World

‘Freddie the Flyer’ chronicles exploits of the North’s first Indigenous pilot

INUVIK, N.W.T. –


Across the pages of a picture book, the northern lights dance over the Arctic landscape with brush strokes of bold colour, as caribou and muskox graze on the tundra and a bush pilot takes to the skies.


As the pilot flies across the Mackenzie Delta, he rescues a stranded prospector from a blizzard, packs a team of smelly sled dogs on board and picks up a pregnant woman who gives birth as he lands.


“Freddie the Flyer” chronicles the real exploits of Fred Carmichael, the first Indigenous commercial pilot in the Canadian Arctic.


Now 88 and living in Inuvik, N.W.T., Carmichael, who co-authored the book with Danielle Metcalfe-Chenail, said he hopes it will help kids pursue their dreams.


“If they want to be a pilot or anything else you really want to do, you need to find the people to help you get started,” he wrote in an email.


“There are always people out there like me willing to help. I was able to go from a dog-team to an airplane before I learned to drive a car, thanks to a pilot/preacher who saw that I was interested.”


Metcalfe-Chenail said she hopes young and grown-up readers will be inspired by Carmichael’s story.


“What really struck me talking with Fred is that he was — and is — so humble and hard-working, but nurtured huge dreams,” she said.


“He found the right mentors and teachers at the right time, and continually paid his blessings forward to new generations. Those are fantastic lessons for all of us.”


Carmichael, who is of Gwich’in and Scottish-Irish descent, grew up on a trapline outside of Aklavik, N.W.T. He said he began dreaming of flying when he was 12 after he was able to explore a red Stinson aircraft on skis that landed near his family’s bush camp to deliver supplies.


“That left a huge impression on me and that’s when I caught the aviation bug,” he said.


Later as a teenager in Aklavik, Carmichael said he would watch Pentecostal minister Don Violette work on his plane.

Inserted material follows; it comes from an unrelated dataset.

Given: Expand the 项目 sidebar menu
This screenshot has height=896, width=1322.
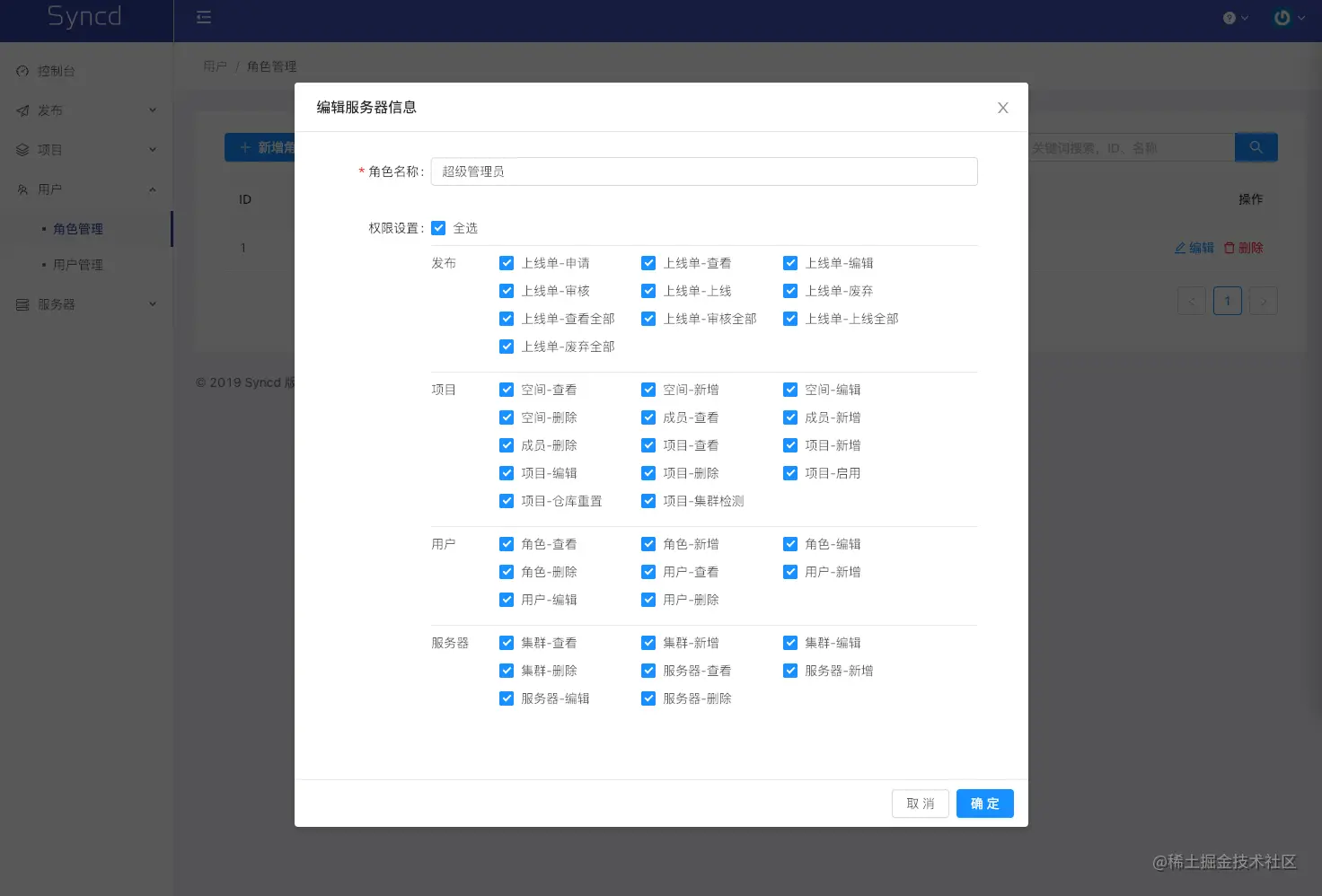Looking at the screenshot, I should click(x=86, y=150).
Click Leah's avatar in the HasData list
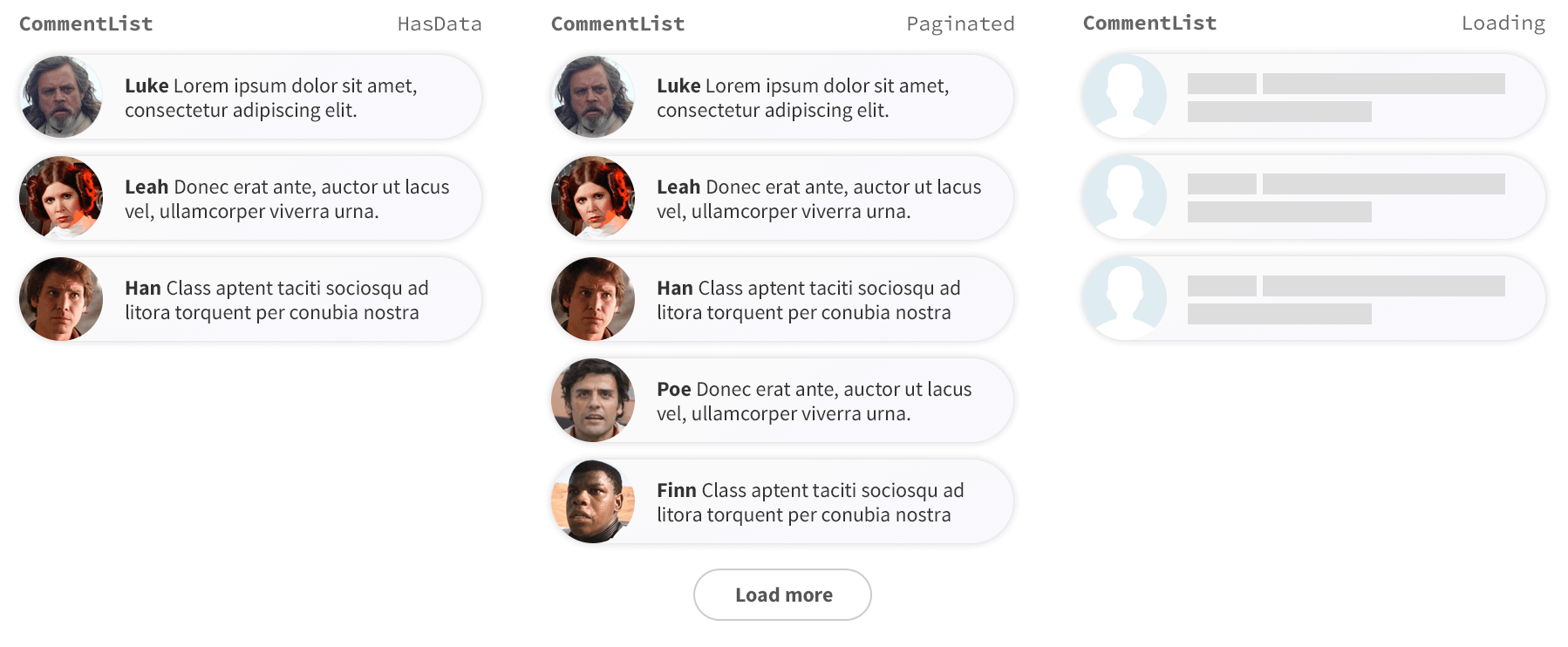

Violette allowed Carmichael to take the controls on a test flight and made arrangements for him to take flying lessons.


Carmichael went on to have a successful decades-long aviation career in the North, and still flies today. He also served eight years as president of the Gwich’in Tribal Council and served as chair of the Aboriginal Pipeline Group, a partner in a now-defunct natural gas pipeline proposal.


“I’m happy that over the years I was able to give back some support and encouragement to others,” he said. “Through my aviation companies, I’ve supported other northerners to follow careers in the aviation industry and trained pilots, flight attendants, dispatchers, radio operators, engineers and mechanics.”


Carmichael’s work has been recognized through many awards and accolades. He is a member of the Order of Canada, has been inducted into the Canadian Aviation Hall of Fame and the Order of the Northwest Territories, and was awarded an honorary doctorate from the University of Saskatchewan.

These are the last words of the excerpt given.